Dentro de un rato me encontraré con gente que llora la muerte de un familiar. Me gustaría transmitirles el consuelo que nos da el evangelio de hoy. Ciertamente no se trata de que dejen de brotar las lágrimas sino de que estas no ahoguen la esperanza. Como escuchamos en el evangelio de hoy: “Dios ha visitado a su pueblo”. No estamos solos ante la muerte. Es más, sabemos que Jesús ha muerto y ha resucitado y, por tanto, la muerte ha sido vencida. Estamos tristes cuando perdemos a un ser querido, sí. Pero también tenemos esa certeza de que gracias a Cristo ese no es el fin de nuestra existencia. Nos espera la resurrección en el último día.
La enfermedad y la muerte nos afligen, pero la fe ilumina nuestro corazón y nos hace caminar con esperanza. Ante la muerte hemos de recordar siempre esa compasión de Jesús. Hay un texto de Isaías en el que, refiriéndose al reino mesiánico, se dice que allí el Señor enjugará toda lágrima. Dios no deja de mirarnos con bondad. Los cristianos hemos de recuperar la fuerza para, con la misma compasión de Cristo, con su afecto, poder decir a los demás, y quizás también a nosotros mismos, que nuestro llanto de tristeza no es lo último que podemos hacer ante la muerte de alguien, sino que hay una palabra que sólo puede pronunciar Dios desde su bondad: Él nos llama a la vida y Él tiene el poder de resucitar a los muertos.
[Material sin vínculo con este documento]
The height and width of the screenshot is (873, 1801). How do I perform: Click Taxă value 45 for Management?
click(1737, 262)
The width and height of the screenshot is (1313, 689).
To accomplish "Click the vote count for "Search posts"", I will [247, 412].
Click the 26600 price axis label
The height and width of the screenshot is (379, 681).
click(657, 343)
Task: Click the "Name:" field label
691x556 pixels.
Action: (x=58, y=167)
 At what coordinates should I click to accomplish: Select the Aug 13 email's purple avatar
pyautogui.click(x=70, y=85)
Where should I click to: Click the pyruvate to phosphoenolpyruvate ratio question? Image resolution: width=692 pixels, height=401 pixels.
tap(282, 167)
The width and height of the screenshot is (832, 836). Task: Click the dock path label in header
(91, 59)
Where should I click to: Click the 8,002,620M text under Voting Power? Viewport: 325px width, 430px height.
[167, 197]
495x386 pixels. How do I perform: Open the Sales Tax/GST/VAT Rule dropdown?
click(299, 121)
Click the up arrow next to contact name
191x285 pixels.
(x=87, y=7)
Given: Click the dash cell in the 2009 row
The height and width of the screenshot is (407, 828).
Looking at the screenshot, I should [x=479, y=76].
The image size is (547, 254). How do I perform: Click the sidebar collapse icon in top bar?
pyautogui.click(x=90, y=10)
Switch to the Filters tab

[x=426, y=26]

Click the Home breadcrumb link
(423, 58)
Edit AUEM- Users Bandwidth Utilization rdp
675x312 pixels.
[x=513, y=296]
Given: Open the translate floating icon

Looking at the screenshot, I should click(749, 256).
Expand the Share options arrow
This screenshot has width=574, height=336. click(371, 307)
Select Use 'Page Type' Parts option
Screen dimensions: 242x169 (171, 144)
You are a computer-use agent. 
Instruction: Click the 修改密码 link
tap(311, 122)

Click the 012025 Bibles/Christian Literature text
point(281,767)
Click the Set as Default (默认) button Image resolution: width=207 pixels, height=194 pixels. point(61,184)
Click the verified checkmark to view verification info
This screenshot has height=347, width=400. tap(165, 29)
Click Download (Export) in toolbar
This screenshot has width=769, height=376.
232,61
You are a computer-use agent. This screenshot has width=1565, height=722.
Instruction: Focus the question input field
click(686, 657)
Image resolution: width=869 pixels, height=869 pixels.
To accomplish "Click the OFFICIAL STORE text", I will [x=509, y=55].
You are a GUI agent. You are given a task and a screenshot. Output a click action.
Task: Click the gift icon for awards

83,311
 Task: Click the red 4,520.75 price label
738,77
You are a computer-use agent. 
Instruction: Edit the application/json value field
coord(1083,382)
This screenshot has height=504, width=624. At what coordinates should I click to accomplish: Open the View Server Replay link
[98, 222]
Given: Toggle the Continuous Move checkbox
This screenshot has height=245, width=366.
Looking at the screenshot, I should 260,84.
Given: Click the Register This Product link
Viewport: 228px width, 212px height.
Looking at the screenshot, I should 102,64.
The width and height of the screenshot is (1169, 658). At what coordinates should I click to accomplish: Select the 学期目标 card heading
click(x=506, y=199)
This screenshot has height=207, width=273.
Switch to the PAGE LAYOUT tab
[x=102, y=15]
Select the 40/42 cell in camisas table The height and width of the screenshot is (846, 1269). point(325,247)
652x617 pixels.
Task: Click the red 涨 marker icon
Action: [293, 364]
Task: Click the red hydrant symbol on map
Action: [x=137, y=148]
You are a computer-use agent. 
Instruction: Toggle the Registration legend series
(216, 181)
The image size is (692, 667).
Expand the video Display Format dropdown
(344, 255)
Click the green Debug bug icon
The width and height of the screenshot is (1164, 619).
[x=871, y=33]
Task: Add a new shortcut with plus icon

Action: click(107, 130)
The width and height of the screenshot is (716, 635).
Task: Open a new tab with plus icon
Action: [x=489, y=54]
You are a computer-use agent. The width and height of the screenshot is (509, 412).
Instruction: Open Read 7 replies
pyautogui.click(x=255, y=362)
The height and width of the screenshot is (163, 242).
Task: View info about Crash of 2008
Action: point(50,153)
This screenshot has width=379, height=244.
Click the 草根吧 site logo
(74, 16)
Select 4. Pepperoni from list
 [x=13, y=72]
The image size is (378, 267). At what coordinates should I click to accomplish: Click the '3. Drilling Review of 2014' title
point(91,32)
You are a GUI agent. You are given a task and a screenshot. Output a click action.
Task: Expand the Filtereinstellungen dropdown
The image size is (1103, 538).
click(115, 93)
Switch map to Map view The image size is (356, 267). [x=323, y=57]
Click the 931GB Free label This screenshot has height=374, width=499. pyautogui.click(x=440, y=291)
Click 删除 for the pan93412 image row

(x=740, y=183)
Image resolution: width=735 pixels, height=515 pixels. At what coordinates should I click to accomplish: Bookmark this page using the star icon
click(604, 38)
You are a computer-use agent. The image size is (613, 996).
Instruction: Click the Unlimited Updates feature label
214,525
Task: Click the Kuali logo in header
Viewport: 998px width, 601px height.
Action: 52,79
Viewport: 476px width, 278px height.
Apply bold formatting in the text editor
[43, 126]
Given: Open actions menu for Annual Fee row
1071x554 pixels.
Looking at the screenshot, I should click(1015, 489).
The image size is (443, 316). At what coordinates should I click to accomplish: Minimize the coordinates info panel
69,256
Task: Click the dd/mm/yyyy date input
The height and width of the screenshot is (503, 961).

Hay quienes han visto en esta escena una referencia a la misma muerte de Jesús y a las palabras que dirigiría a su Madre, María. De esa manera le estaría diciendo a la Virgen que por su muerte iba a venir la vida. Pero, en cualquier caso, lo que nos enseñan es que hemos de afrontar todas las situaciones de dolor con la certeza de la victoria de Jesús. Así, él nos da su amor para llevar también nosotros el consuelo a los demás. Dios no deja de visitarnos y, muchas veces esa cercanía se manifiesta a través de la caridad de los cristianos. En toda circunstancia adversa hemos de ayudar a descubrir que el amor de Dios es más fuerte y que él no nos deja. La respuesta a cualquier mal es el amor. Jesús nos lo manifestó con su entrega hasta la muerte. Nosotros ahora podemos ser testigos de ese amor y llevarlo a los demás porque, por Él, tenemos vida.
El llanto lógico de una despedida, aunque no para siempre, a mi modo de ver esa es la actitud, la que tomó Jesus cuándo le dijeron que su querido amigo Lázaro había fallecido.
Verdaderamente la sabiduría de Dios es inabarcable. En la crudeza del dolor sin tapujos, Jesús nos dice “no llores”. Pero no nos lo dice desde la posición del que no sabe de lo que habla. Dios se hizo hombre no para ser alabado o para mostrar su supremacía. Dios se hizo hombre para servir y padeció el dolor de los hombres en su propia carne. Cuando Jesús nos dice “no llores” nos lo dice desde la posición del incondicional que siempre está ahí, que nos dice “conozco lo que estás pasando porque lo he vivido, me hice hombre” y estoy a tu lado. Y ese amor, esa certeza da calma, esperanza y paz. Y finalmente nos dice “el mal ha sido vencido, nunca tuvo la última palabra”. Y para esto vino Dios al mundo, para decirnos todo esto y mucho más. Verdaderamente la sabiduría De Dios no es la de los hombres.